▸ **What the task asks**: Images do not belong in the copy. Set down all the entries exactly.

Stored records
BEGIN

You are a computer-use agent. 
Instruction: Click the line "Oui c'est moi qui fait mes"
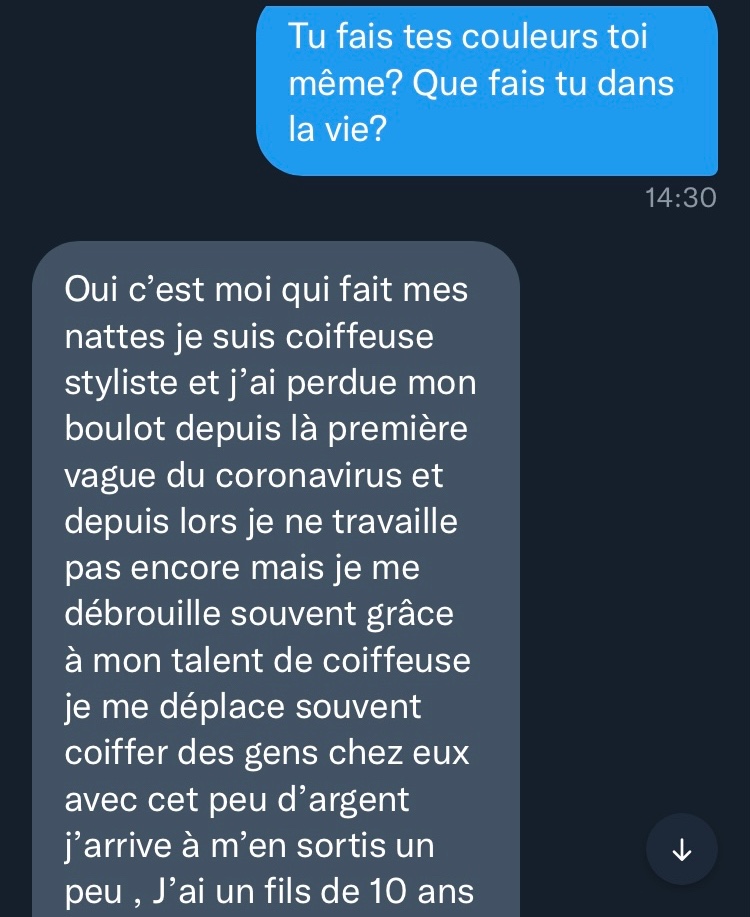tap(266, 290)

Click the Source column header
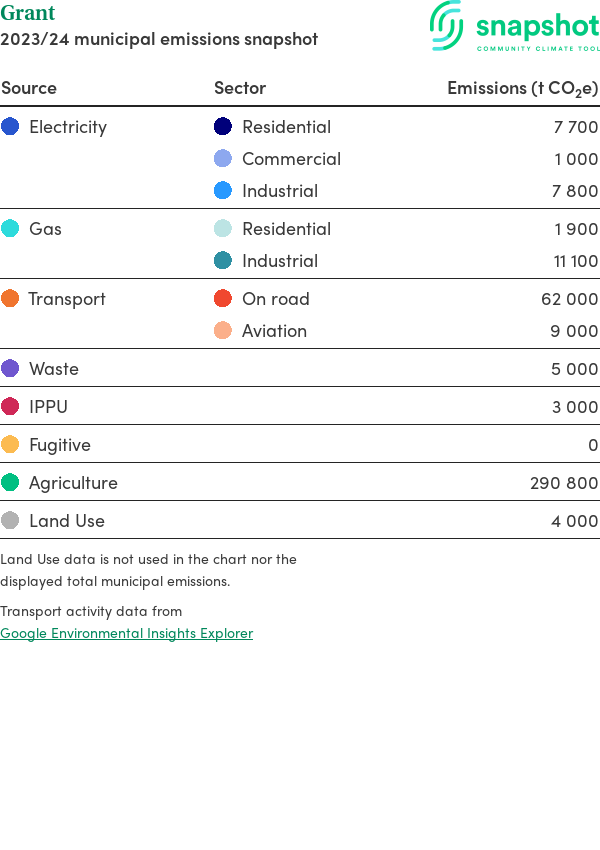[x=29, y=88]
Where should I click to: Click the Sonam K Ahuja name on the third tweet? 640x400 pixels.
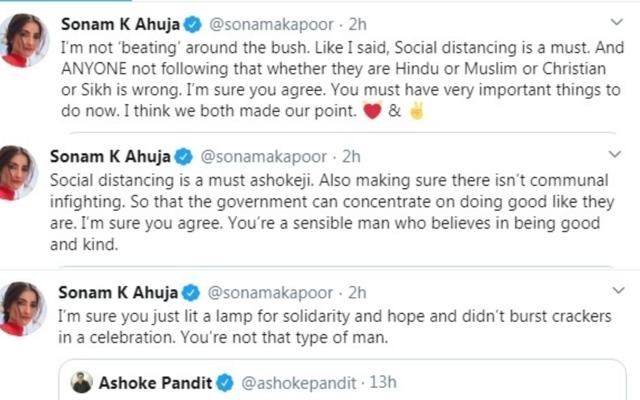[x=118, y=293]
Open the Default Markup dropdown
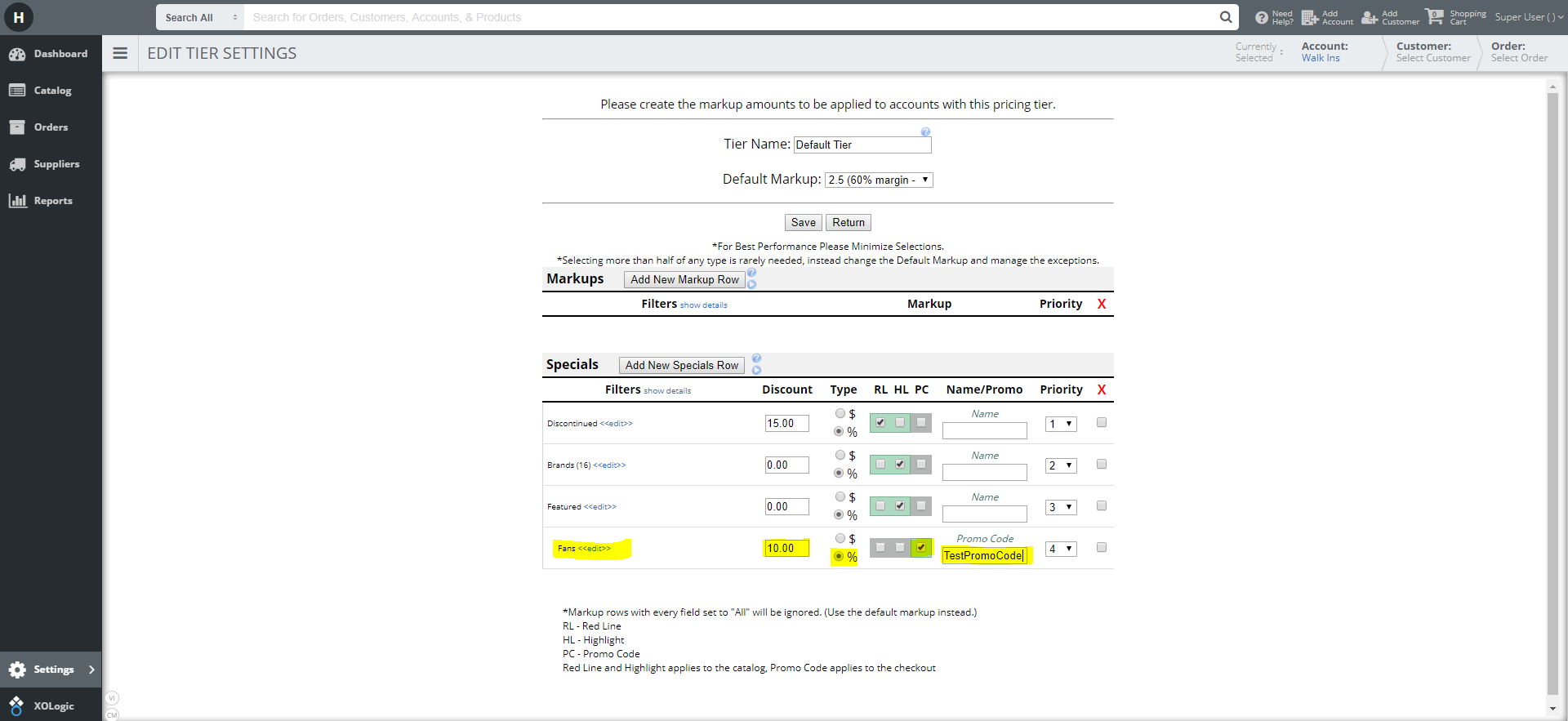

END

▸ **Answer to the problem**:
You are a computer-use agent. 
Instruction: Click the line "Oui c'est moi qui fait mes"
tap(266, 290)

Click the Source column header
[x=29, y=88]
Where should I click to: Click the Sonam K Ahuja name on the third tweet? 640x400 pixels.
[x=118, y=293]
Open the Default Markup dropdown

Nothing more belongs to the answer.